START Selected extract
The explosive two-part series, called Jeremy Kyle: Death On Daytime, is set to air to Channel 4 at 9pm on Sunday (March 13).
The shocking doc follows the downfall of Jeremy Kyle’s controversial daytime chat show, which was axed after 14 years in 2019.
Kyle’s chat show was cancelled following the tragic death of ex-guest Steve Dymond, who took his own life after failing a lie detector test on the ITV show.
In the documentary, former guests and anonymised ex-employees make claims about their experiences of working and appearing on the show.
At the start of the first documentary, Kyle is described as a “cult leader personality”, and later on it’s claimed he “bullied” a former show guest, Kristie Bishop.
One ex-employee claimed they were drawn to Jeremy’s ‘cult-like’ persona at first.
An employee claimed: “I was a massive Jeremy Kyle fan. I never missed an episode and he just had this overwhelming charisma. It was tough love. It wasn’t fake love.
END Selected extract
Aim of the exercise
Copy word for word the part of the passage about the Jeremy Kyle documentary between "The shocking doc" and "on the show.", inclusive.
START Source material
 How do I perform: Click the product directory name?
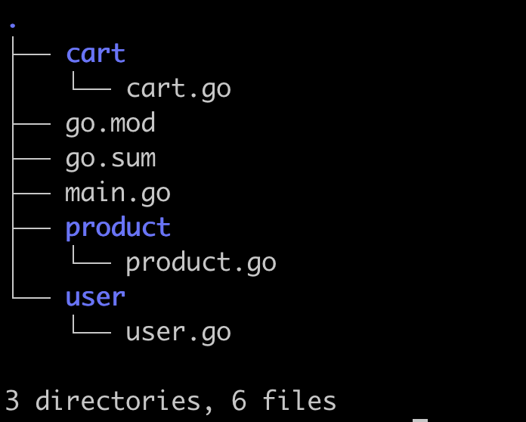118,228
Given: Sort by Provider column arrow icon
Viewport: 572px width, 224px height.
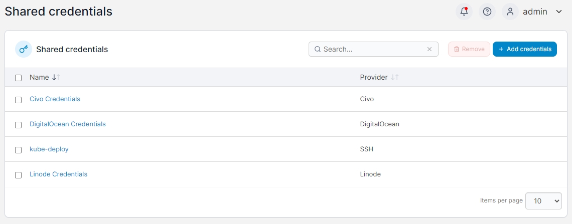Looking at the screenshot, I should pyautogui.click(x=395, y=77).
END Source material
Problem solution
The shocking doc follows the downfall of Jeremy Kyle’s controversial daytime chat show, which was axed after 14 years in 2019.
Kyle’s chat show was cancelled following the tragic death of ex-guest Steve Dymond, who took his own life after failing a lie detector test on the ITV show.
In the documentary, former guests and anonymised ex-employees make claims about their experiences of working and appearing on the show.